A television advert launched in the States by a DC-based group called CO2 is Green extolled the glories of pumping unlimited quantities of carbon into the atmosphere: “Higher CO2 levels than we have today would help the earth’s ecosystems and would support more plant and animal life.” Soon Americans will no doubt be faced with new evidence proving that climate change is a myth propagated by the Left and politically motivated liberal academics who seek to undermine the Western way of life from within.
To the likes of Richard Betts, of the Met Office Hadley Centre, all this is utterly alien. He told an Oxford university gathering of the elite of the climate modelling community this year: “We’ve always talked about these very severe impacts only affecting future generations, but people alive today could live to see a 4C rise.” A 4C rise could threaten the water supply of half the world’s population, wipe out up to half of animal and plant species, and swamp low-lying coasts.
In that company his was not a controversial statement, yet it bears no resemblance to the conversation currently happening between the elected and the electors.
As the US climate debate ramps up, this disconnect will become more stark. Prepare to be told, in contrast to the peer-reviewed science and indeed reality itself, that the glaciers are expanding, the polar ice caps are growing, global temperatures are dropping and sea levels are falling.
It has become evident in recent months that the British national conversation on climate change may not be robust enough to withstand a severe warping by the coming storm of unreason. The recent Populus poll for The Times found that only a quarter of people believe that climate change is the most serious problem that the world faces. This followed other research from Cardiff University that found that the number of Britons who don’t trust climate scientists to tell us the truth about global warming is up to 29 per cent — double the number who held the same opinion in 2003. The capacity of politicians, even if they were so minded, to enact the policies we urgently need is severely restricted by a national debate that is going in the wrong direction.
The climate debate here in the UK is still characterised to a great extent by misinformation, conspiracy theories and ideological prejudices. But why? When did science and progress become the enemy?
After all, it hasn’t always been like this. In the 1980s humans in predominantly richer countries were found to have been influencing the make-up of the atmosphere to the detriment of all mankind, but on that occasion there was a global collective will to act. The United Nations organised a meeting of political leaders in Montreal to agree a deal. And crucially, they stuck to it and it worked. Kofi Annan went so far as to describe it as “perhaps the single most successful international agreement to date”. The crisis was the hole in the ozone layer, the cause was CFCs and the solution was a protocol that forced businesses and consumers to change their behaviour.

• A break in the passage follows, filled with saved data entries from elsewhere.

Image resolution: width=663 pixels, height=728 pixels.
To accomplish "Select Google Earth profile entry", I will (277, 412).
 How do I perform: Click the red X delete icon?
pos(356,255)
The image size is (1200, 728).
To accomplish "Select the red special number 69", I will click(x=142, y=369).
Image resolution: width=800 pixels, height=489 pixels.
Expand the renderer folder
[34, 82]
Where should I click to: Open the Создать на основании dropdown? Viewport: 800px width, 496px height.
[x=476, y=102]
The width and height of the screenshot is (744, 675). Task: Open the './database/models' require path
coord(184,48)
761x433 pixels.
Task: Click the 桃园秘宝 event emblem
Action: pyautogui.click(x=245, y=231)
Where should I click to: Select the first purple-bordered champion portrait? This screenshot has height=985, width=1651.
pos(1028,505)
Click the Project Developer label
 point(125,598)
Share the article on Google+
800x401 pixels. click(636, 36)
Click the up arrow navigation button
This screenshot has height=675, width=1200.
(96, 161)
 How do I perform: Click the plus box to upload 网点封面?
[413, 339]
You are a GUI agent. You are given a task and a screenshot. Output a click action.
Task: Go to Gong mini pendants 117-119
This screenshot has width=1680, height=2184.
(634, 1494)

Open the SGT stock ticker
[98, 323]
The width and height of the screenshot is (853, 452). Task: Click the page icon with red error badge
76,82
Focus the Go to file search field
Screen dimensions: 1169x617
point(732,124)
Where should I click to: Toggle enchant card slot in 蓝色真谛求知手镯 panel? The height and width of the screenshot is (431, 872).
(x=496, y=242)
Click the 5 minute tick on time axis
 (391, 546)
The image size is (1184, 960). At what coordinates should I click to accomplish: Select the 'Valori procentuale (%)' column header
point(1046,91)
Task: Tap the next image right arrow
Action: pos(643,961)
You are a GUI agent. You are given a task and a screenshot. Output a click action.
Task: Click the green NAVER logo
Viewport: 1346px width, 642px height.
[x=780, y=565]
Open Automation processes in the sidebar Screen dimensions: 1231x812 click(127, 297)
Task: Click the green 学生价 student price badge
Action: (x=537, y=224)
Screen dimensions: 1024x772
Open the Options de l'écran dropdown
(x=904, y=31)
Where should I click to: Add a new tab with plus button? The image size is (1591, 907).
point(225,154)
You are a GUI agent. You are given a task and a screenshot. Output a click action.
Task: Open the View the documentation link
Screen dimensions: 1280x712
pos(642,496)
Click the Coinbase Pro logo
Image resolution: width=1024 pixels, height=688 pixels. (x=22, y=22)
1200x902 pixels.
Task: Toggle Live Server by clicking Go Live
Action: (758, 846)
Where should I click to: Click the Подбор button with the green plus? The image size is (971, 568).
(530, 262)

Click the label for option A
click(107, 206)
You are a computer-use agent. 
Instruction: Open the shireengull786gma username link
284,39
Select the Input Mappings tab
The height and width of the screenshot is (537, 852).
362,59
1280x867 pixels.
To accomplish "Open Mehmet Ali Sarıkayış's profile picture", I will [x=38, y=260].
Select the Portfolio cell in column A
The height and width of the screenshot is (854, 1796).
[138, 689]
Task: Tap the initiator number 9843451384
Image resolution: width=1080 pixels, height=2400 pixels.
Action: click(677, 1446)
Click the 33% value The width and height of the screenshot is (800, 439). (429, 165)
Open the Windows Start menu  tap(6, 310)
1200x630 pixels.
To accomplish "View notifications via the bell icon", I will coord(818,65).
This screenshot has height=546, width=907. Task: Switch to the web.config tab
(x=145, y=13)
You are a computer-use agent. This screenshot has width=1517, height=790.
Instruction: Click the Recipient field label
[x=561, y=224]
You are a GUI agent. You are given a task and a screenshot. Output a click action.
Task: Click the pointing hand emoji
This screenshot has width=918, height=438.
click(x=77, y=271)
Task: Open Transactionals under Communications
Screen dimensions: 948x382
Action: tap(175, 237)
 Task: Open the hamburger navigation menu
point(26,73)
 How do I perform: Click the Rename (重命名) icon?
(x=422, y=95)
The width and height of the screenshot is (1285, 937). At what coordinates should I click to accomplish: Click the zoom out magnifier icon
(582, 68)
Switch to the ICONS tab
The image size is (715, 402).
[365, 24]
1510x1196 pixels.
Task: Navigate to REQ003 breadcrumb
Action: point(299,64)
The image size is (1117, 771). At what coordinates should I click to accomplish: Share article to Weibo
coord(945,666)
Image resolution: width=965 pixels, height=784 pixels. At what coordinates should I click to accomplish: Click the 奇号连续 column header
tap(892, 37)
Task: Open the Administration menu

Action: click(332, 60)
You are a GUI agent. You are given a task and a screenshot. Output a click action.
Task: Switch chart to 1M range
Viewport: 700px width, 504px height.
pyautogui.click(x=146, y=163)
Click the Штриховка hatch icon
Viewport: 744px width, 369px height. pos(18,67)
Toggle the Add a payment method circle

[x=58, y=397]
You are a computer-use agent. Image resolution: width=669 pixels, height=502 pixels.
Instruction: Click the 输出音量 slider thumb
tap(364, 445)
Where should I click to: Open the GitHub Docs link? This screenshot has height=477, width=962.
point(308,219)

With the key climate conference in Copenhagen only a week away, why is it so different this time? The reason, of course, has nothing to do with scientific uncertainty and everything to do with the fact that, unlike CFCs, the CO2 emissions that cause climate breakdown are tied inexorably to the most powerful political, cultural and economic force of our age: consumerism. We greens need to accept that hundreds of millions of people around the world credit this economic creed with raising them out of poverty, improving their quality of life and extending life expectancy. But it’s a fact that the more we consume, the more we emit, and so demanding real action on climate change is to challenge the foundations on which our postwar world has been built, nowhere more so than in America. Thus the frenzied fightback against the climate science, one that in scale and content dwarfs the piecemeal efforts of the “ozone deniers” of 20 years ago.
Being a CO2 realist today means demanding policies that will force carbon emissions to peak in the next six years then drop dramatically, as the scientific consensus says we must. And yet, driven by turbo-consumerism, the trajectory of global carbon emissions remains pointed inexorably upwards with little sign of a plateau, let alone a reduction. What we’re asking for is so far outside the accepted parameters of debate that we might as well be living on a different planet.
Nasa, the Royal Society, the US National Academy of Sciences — once we would have allowed these authoritative, trustworthy, dependable voices to shape those parameters. Instead, the scientists we rely upon have become a target for hackers and death threats. In the face of consumerism, these establishment institutions have been cast in the role of radicals. And the demonising of them is likely to become even more entrenched in the coming weeks and months as Obama’s climate Bill approaches that crucial Senate vote and those K Street “think-tanks” — the intellectual cosa nostra of consumerism — mobilise the forces of ignorance.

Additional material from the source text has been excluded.